In this study, logistic regression analysis based on CT texture parameters showed that WavEnHL_s-1 and Perc.01% were independent influencing factors to distinguish PSP from APLC. Perc.01% is derived from the grey-level histogram, which indicates the average grey value within a 1% voxel interval from the left side of the histogram. Yue et al. [23] conducted a CT texture analysis study and found that compared with colorectal adenocarcinoma, Perc.01% is more common in signet-ring cell carcinoma, which may be related to the tiny necrotic area in signet-ring cell carcinoma lesions. In this study, the Perc.01% value of PSP was higher than that of APLC, and the difference was statistically significant, which may indicate that there were relatively fewer areas of haemorrhage and necrosis with low grey values ​​in PSP lesions. WavEnHL_s-1 is derived from wavelet transform, which can detect possible structures in the image, especially fine structural details that cannot be detected by the naked eye. Features based on wavelet transform can amplify the subtle changes in intensity between regions and represent the unevenness of intensity within the region. The larger the value is, the more uneven the density of the CT image [24]. Zhang et al. [25] performed a radiomics study of CT images and reported that WavEnLH_s-3 is an independent influencing factor to distinguish focal organizing pneumonia from peripheral lung adenocarcinoma. In this study, the WavEnLH_s-1 value of PSP was higher than that of APLC, and the difference was statistically significant, suggesting that there may be a large difference in the density uniformity of CT images between the two groups. Compared with model A, the classification accuracy of model B based on CT texture parameters was improved slightly to 0.70 ± 0.06.

• _Data extract_
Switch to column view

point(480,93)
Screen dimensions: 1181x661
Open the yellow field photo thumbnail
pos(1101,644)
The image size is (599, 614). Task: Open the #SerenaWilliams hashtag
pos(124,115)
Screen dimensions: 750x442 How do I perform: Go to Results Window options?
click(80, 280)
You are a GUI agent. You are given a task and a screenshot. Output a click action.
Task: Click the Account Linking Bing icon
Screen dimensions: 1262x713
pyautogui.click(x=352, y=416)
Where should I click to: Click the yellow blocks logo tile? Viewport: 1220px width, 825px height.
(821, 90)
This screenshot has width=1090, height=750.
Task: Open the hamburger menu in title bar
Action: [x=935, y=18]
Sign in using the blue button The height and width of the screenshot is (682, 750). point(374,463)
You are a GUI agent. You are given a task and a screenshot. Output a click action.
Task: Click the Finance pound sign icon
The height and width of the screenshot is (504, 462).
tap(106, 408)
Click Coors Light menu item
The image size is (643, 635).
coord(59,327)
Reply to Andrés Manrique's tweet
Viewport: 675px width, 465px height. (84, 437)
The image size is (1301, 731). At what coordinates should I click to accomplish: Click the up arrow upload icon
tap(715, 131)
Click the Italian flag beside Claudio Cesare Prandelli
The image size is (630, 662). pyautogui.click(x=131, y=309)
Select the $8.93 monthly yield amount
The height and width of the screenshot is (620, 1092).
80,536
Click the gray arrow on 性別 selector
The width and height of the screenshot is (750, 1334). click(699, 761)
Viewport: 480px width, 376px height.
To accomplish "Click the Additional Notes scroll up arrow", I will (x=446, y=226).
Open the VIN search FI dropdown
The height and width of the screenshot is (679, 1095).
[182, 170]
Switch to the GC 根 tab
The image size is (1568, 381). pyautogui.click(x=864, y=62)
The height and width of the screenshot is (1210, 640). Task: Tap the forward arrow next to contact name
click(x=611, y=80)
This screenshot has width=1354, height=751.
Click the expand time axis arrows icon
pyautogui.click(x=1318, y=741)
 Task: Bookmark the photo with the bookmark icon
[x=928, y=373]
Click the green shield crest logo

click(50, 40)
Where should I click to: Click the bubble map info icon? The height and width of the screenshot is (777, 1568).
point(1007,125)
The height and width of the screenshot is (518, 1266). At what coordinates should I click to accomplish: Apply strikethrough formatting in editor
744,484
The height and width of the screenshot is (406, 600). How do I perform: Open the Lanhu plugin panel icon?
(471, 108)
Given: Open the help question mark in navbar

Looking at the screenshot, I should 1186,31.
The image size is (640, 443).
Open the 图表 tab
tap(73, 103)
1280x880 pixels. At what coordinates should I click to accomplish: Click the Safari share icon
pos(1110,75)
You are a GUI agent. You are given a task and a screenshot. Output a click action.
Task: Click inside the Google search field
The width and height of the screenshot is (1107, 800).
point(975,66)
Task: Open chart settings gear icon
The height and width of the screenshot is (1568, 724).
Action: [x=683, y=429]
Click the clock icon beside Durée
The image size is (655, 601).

• _Task instructions_
Continue the passage on CT texture parameters for distinguishing PSP from APLC, starting right after its final sentence.

• _Output for this task_
Traditional imaging examination combined with texture analysis has advantages in identifying difficult lesions. Zhang et al. [26] further improved the differential diagnostic ability of mass-forming pancreatitis and cancer in the pancreatic head by constructing an enhanced CT combined texture analysis model. In this study, the classification accuracy of model C based on image features combined with texture parameters was significantly improved, which was 0.84 ± 0.04. This result was similar to the above study, suggesting that enhanced CT combined with texture analysis may be a new auxiliary method to distinguish PSP from APLC before surgery.

There are several limitations in this study. First, this is a feasibility study on the identification of PSP and APLC with enhanced CT combined with texture analysis. The sample size is limited. In the future, cooperation with other medical centres is needed to expand the sample size and conduct external verification. Second, using manual methods to outline ROIs, there is a certain degree of subjectivity and nonreplicability. Third, we only performed texture analysis on the largest layer of the axial image of the lesion, and did not analyse all layers of the tumour. However, a study showed that two-dimensional texture analysis gave sufficient results, although multi-slice volume analysis may be more representative of tumours [27]. We believe that it is more convenient to use the two-dimensional level to perform texture analysis, which is conducive to extensive clinical applications. Finally, the prediction model constructed in this study is only applicable when PSP and APLC are highly suspected in clinical practice, and the clinical application scenarios are limited. Next, we will increase the applicability of the model by including more types of lung masses.

Conclusions

Enhanced CT combined with texture analysis had good diagnostic value for distinguishing PSP and APLC and could become a useful supplement to routine imaging and pathological diagnosis.